Today’s guest post is from Doug Naegele, founder of mobile media firm Infield Communications. An avid SmartBrief on Social Media reader and inveterate entrepreneur, Doug helps organizations use mobile media to reach important audiences.
Last Friday, Chicago Public Radio’s This American Life, which boasts 1.7 million listeners a week, posted a unique fundraising idea on Facebook for its 125,000 fans to read. Listeners could “Turn in a Friend” who doesn’t donate, and show host Ira Glass would call the offender personally and ask for a donation.
The resulting Facebook comment stream was a fascinating mix of support (“Have a sense of humor, people!”) disappointment, (“Ira, I’ve lost my job and medical insurance.
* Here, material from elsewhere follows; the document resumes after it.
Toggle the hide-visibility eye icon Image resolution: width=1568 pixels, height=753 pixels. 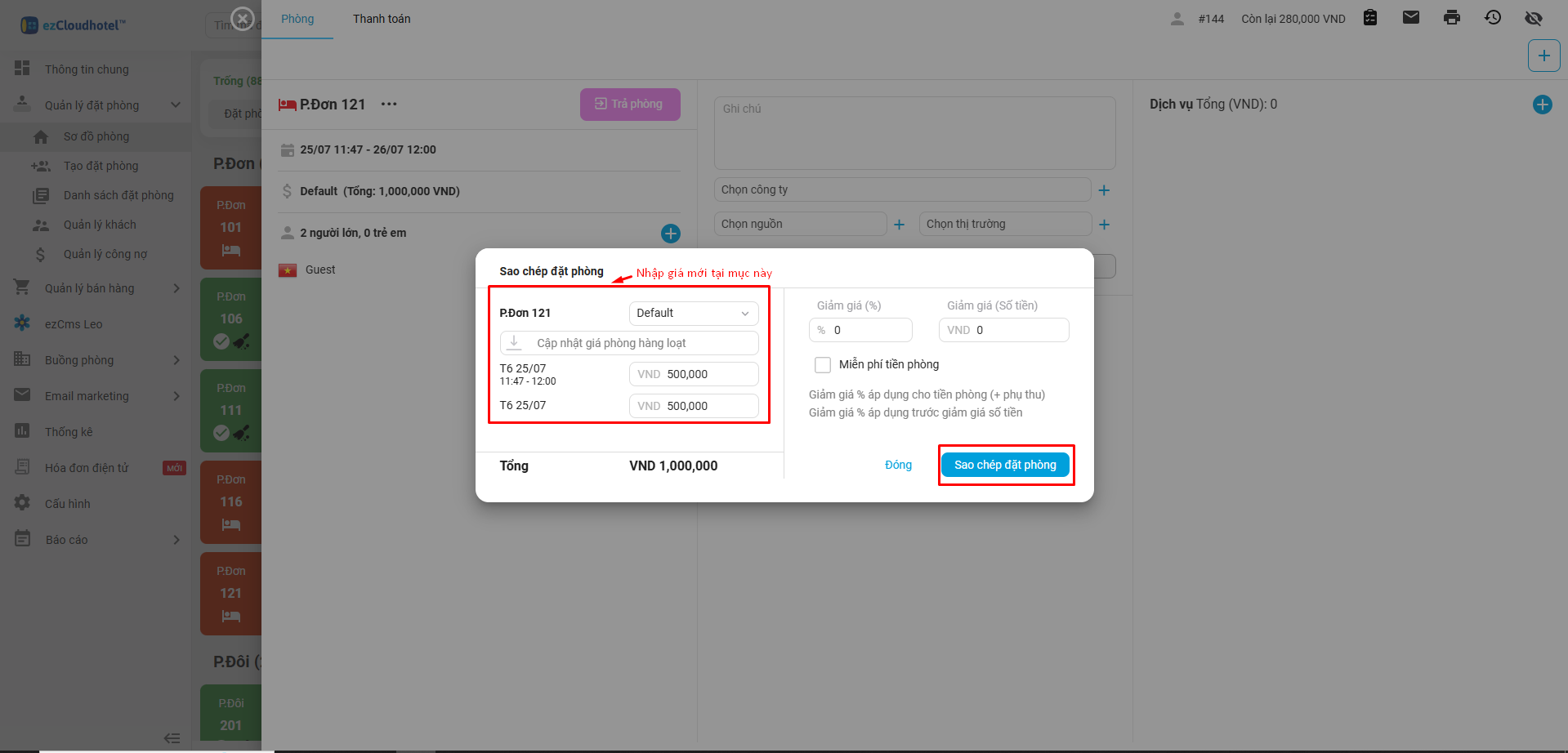point(1534,18)
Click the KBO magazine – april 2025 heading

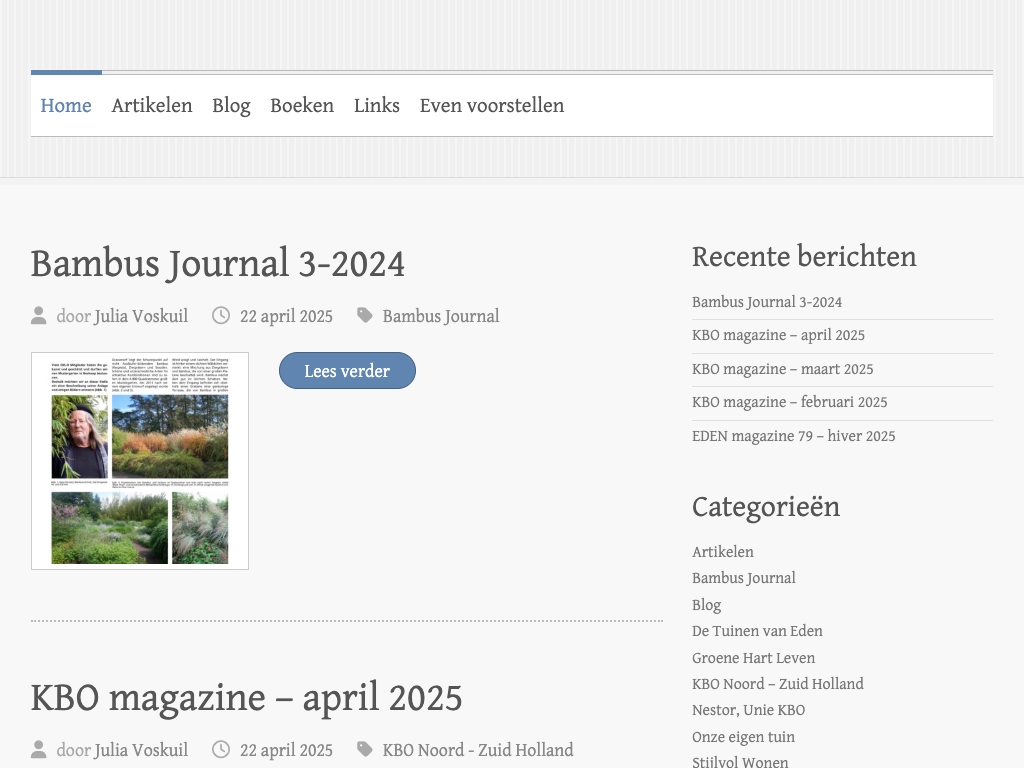tap(246, 698)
Putting people on the spot is *not * cool”) and public radio financial debate (“I want to see your financials before I give”).
The debate seemed to pit This American Life super fans, many of which wanted to turn themselves in just to get a call from Ira Glass, against the more casual listeners who said they found the whole exercise “distasteful, cringe-indicing, and horrible” By the end of the campaign, many longtime listeners were urging the show to stop giving away its podcasts for free and just charge everyone — which, of course, falls in opposition to the mission of public radio.
So, what do you think? What constitutes going too far when soliciting donations using social media? How can organizations use social media effectively to raise funds in challenging economic times?